Vector analysis depends on understanding these core concepts:

Feature geometry: Points (single coordinate pairs), lines (ordered sequences of coordinate pairs), and polygons (rings of coordinates forming closed boundaries). Each feature type supports different analyses.
Topology: The spatial relationships between features (adjacency, containment, intersection). Topological errors (overshoots, undershoots, self-intersections) corrupt overlay operations and topology queries.
Attribute table: The database associated with each feature layer, carrying descriptive fields and values. Attribute queries filter features; joins link external tables.
Spatial index: Internal index structure (R-tree or quadtree) enabling fast spatial queries. Used by intersection, containment, and proximity operations. Always build spatial indices on frequently queried layers.
Envelope (bounding box): The minimum rectangular boundary of a feature or layer; used for quick spatial culling before geometry tests.
Buffer: A polygon created at a fixed distance around a feature. Buffers model proximity zones and are fundamental to distance-based analysis.
Overlay (intersection, union, difference): Combining two polygon layers to create a new layer. Union merges boundaries; intersection keeps overlapping area only; difference removes one layer from another.
Dissolve (aggregation): Merging adjacent features with identical attribute values, creating larger aggregate features. Reduces feature count and simplifies geometry.
Spatial join: Associating features from one layer with features from another based on spatial relationship (overlap, containment, proximity). Assigns attributes across layers.
Proximity analysis: Finding nearest features, distances, or connectivity. Foundation for network analysis, market analysis, and accessibility studies.

Session Setup

library(whiteboxworkflows)

s <- wbw_session()
setwd('/data/vector')

Reading and Writing Vectors

polys  <- wbw_read_vector('parcels.shp')
lines  <- wbw_read_vector('roads.shp')
points <- wbw_read_vector('samples.shp')

meta <- polys$metadata()
cat('Feature count:', meta$num_features, '\n')
cat('Geometry type:', meta$geom_type, '\n')
cat('CRS:', meta$wkt, '\n')

Attribute Management

# Add a new field
wbw_add_field(i         = polys$file_path(),
  output    = 'parcels_v2.shp',
  field_name = 'AREA_HA',
  field_type = 'Float')

# Delete an unwanted field
wbw_delete_field(i          = 'parcels_v2.shp',
  output     = 'parcels_v3.shp',
  field_name = 'OLD_FIELD')

# Rename a field
wbw_rename_field(i             = 'parcels_v3.shp',
  output        = 'parcels_v4.shp',
  input_field   = 'AREA_HA',
  output_field  = 'HECTARES')

# Extract features by attribute value
wbw_extract_by_attribute(i            = polys$file_path(),
  output       = 'large_parcels.shp',
  field        = 'AREA_M2',
  filter_value = 10000.0,
  filter_type  = 'Greater Than')

Geometric Measurements

# Add area, perimeter, and basic shape metrics to polygon attribute table
wbw_add_polygon_coordinates_to_table(i      = polys$file_path(),
  output = 'parcels_geom.shp')

# Polygon shape index — compactness
wbw_compactness_ratio(i = polys$file_path(), output = 'parcels_compact.shp')

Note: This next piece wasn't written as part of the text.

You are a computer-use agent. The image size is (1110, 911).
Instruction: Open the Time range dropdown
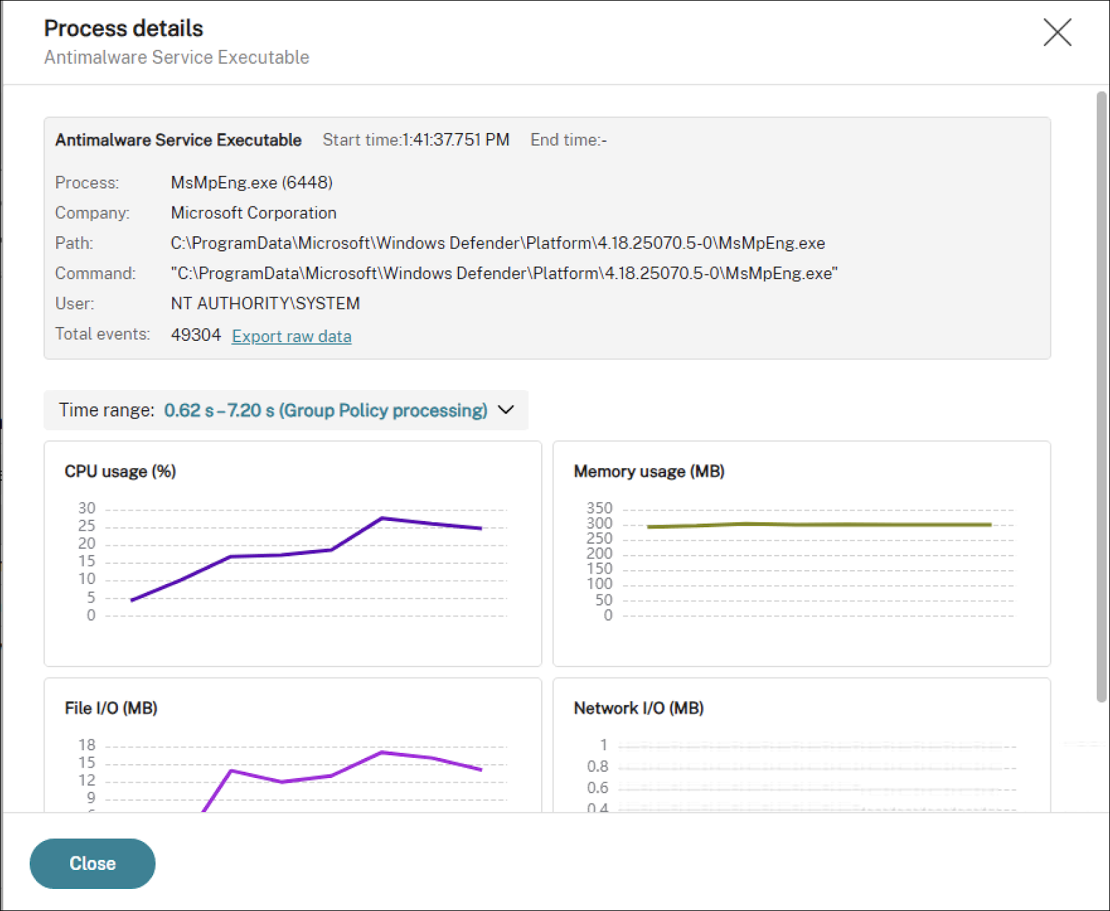point(285,410)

wbw_elongation_ratio(i = polys$file_path(), output = 'parcels_elong.shp')

wbw_related_circumscribing_circle(i = polys$file_path(), output = 'parcels_rcc.shp')

wbw_patch_orientation(i = polys$file_path(), output = 'parcels_orient.shp')

wbw_radius_of_gyration(i = polys$file_path(), output = 'parcels_rog.shp')

Geometric Operations

# Centroids
wbw_centroid_vector(i = polys$file_path(), output = 'centroids.shp')

# Convex hull
wbw_convex_hull(i = polys$file_path(), output = 'convex_hulls.shp')

# Minimum bounding envelopes
wbw_minimum_bounding_envelope(i = polys$file_path(), output = 'mbe.shp')

# Smooth vector polygons
wbw_smooth_vectors(i = polys$file_path(), output = 'parcels_smooth.shp', filter = 5)

# Simplify features (Douglas-Peucker)
wbw_simplify_line_or_polygon(i = polys$file_path(), output = 'parcels_simplified.shp',
  dist = 5.0, remove_spurs = TRUE, errors_only = FALSE)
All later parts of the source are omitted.